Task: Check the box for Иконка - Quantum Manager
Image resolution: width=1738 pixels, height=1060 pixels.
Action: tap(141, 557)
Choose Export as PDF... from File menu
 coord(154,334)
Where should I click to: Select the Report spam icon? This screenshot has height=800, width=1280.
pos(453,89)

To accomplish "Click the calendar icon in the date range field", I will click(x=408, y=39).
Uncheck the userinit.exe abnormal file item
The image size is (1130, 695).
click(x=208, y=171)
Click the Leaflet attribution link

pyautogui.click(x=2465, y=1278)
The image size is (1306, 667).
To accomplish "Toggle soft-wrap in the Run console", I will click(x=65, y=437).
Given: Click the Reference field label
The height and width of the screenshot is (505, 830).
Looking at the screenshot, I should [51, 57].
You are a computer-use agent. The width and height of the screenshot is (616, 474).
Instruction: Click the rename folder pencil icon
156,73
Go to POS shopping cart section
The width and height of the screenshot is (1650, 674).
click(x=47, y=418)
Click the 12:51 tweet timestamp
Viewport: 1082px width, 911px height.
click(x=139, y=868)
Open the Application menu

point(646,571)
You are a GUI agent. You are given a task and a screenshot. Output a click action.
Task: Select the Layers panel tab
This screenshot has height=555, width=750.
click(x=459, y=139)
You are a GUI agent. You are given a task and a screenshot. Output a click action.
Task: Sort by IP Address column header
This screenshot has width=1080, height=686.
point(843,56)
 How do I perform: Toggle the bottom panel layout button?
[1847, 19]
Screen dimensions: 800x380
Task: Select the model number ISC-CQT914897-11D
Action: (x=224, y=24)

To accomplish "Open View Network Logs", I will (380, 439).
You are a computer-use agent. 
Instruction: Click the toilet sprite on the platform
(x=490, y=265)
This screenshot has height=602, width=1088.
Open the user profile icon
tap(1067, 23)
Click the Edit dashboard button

▸ Set task
Rewrite every one of the records above with "Instruction" replaced by "Command" and nothing else changed.

▸ Completed task
Task: Check the box for Иконка - Quantum Manager
Image resolution: width=1738 pixels, height=1060 pixels.
Action: tap(141, 557)
Choose Export as PDF... from File menu
 coord(154,334)
Where should I click to: Select the Report spam icon? This screenshot has height=800, width=1280.
pos(453,89)

To accomplish "Click the calendar icon in the date range field", I will click(x=408, y=39).
Uncheck the userinit.exe abnormal file item
The image size is (1130, 695).
click(x=208, y=171)
Click the Leaflet attribution link

pyautogui.click(x=2465, y=1278)
The image size is (1306, 667).
To accomplish "Toggle soft-wrap in the Run console", I will click(x=65, y=437).
Given: Click the Reference field label
The height and width of the screenshot is (505, 830).
Looking at the screenshot, I should [51, 57].
You are a computer-use agent. The width and height of the screenshot is (616, 474).
Command: Click the rename folder pencil icon
156,73
Go to POS shopping cart section
The width and height of the screenshot is (1650, 674).
click(x=47, y=418)
Click the 12:51 tweet timestamp
Viewport: 1082px width, 911px height.
click(x=139, y=868)
Open the Application menu

point(646,571)
You are a GUI agent. You are given a task and a screenshot. Output a click action.
Task: Select the Layers panel tab
This screenshot has height=555, width=750.
click(x=459, y=139)
You are a GUI agent. You are given a task and a screenshot. Output a click action.
Task: Sort by IP Address column header
This screenshot has width=1080, height=686.
point(843,56)
 How do I perform: Toggle the bottom panel layout button?
[1847, 19]
Screen dimensions: 800x380
Task: Select the model number ISC-CQT914897-11D
Action: (x=224, y=24)

To accomplish "Open View Network Logs", I will (380, 439).
You are a computer-use agent. 
Command: Click the toilet sprite on the platform
(x=490, y=265)
This screenshot has height=602, width=1088.
Open the user profile icon
tap(1067, 23)
Click the Edit dashboard button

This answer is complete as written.